━━━ Document passage ━━━

Another type of working paper generated through the ESC program arises from the unique and innovative nature of many of the GCGH projects in which the investigators face interesting and important ESC issues. As noted above, we provide guidance to investigators on these issues in the advisory service. However, many of these issues have not been adequately addressed in the literature. We believe our analyses and proposed solutions to important ESC challenges in the GCGH may be of use to the broader global health research community. The first two of these advisory service articles document our approach to site selection for caged field trials of genetically modified mosquitoes, and our efforts to reconcile US and Chinese stem cell research guidelines to ensure adequate oversight of a GCGH-funded project involving stem cell research in China (Boxes 2 and 3). These articles will be published independently. We anticipate that in the next five years of our program, we will produce about 20 publications of this type.

Working groups

Our research has highlighted the importance of building ESC expertise on specific Grand Challenge goals, such as nutritionally enhanced foods, chemical and genetic control of insect populations, vaccines, and diagnostics. Each working group will be co-chaired by a developing world opinion leader and will include GCGH project investigators, program officers, and members of our team. The groups will develop a technology road map leading from laboratory to village. They will identify and commission research to fill current gaps in knowledge on ESC issues and will identify actions needed to ensure the successful adoption of the technologies flowing from GCGH projects.

━━━ Material provided ━━━

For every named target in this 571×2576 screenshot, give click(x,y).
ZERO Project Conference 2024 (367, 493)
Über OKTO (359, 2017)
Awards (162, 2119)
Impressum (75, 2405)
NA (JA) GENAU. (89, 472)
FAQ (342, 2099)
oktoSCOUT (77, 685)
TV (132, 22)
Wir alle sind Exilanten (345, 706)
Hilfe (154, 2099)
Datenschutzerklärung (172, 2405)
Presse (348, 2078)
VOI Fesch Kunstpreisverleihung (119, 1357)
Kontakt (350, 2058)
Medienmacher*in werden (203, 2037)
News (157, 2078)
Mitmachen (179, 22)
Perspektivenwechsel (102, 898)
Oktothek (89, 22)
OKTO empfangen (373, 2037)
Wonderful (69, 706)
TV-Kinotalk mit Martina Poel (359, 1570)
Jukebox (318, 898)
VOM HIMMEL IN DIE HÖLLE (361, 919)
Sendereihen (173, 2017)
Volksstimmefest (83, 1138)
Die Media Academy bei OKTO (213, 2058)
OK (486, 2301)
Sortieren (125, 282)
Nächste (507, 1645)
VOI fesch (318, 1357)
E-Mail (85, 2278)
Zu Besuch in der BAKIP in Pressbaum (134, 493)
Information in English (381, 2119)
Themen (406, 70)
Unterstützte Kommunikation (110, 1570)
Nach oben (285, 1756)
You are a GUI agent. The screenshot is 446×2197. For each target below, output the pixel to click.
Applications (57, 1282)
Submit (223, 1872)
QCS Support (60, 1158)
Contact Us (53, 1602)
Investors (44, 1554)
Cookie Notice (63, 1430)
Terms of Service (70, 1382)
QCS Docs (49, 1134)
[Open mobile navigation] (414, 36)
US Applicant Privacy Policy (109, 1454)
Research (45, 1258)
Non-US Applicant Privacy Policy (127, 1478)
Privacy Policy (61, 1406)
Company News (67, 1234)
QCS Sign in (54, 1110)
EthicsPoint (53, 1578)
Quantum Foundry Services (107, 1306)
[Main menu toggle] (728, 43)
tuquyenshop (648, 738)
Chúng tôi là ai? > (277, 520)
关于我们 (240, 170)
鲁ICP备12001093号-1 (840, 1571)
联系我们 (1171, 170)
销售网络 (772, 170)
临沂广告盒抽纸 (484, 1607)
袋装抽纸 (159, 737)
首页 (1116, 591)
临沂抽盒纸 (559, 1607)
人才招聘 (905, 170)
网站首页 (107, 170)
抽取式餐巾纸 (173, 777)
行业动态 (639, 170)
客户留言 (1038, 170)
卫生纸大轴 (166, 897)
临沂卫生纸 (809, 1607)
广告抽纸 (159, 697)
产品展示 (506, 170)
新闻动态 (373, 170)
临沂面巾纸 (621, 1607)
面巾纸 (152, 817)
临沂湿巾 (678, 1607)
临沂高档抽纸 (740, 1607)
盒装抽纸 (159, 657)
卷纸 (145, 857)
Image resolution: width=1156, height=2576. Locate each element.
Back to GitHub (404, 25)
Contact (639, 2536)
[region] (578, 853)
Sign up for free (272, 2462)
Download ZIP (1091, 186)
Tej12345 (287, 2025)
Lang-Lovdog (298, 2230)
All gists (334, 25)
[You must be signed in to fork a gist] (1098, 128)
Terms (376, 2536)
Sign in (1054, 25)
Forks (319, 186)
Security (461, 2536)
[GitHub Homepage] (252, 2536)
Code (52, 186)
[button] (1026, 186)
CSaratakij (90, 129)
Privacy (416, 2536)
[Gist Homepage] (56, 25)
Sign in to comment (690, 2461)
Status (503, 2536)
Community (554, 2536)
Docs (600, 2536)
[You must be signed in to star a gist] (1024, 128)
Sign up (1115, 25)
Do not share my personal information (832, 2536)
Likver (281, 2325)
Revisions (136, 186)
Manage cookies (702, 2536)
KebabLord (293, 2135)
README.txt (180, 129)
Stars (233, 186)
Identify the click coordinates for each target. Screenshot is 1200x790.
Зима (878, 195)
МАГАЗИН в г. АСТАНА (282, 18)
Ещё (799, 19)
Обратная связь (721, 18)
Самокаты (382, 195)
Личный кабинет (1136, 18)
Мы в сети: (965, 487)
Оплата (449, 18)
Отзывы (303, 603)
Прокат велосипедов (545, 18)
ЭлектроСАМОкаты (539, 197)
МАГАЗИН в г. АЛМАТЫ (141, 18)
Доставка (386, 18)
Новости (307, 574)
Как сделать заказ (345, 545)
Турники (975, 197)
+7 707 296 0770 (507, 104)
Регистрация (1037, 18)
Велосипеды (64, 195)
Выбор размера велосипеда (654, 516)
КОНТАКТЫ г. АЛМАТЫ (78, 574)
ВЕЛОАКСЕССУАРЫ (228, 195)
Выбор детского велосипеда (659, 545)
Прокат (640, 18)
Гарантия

━━━

Print the ESC program passage word for word, from "Our research has" through "from GCGH projects.".

Our research has highlighted the importance of building ESC expertise on specific Grand Challenge goals, such as nutritionally enhanced foods, chemical and genetic control of insect populations, vaccines, and diagnostics. Each working group will be co-chaired by a developing world opinion leader and will include GCGH project investigators, program officers, and members of our team. The groups will develop a technology road map leading from laboratory to village. They will identify and commission research to fill current gaps in knowledge on ESC issues and will identify actions needed to ensure the successful adoption of the technologies flowing from GCGH projects.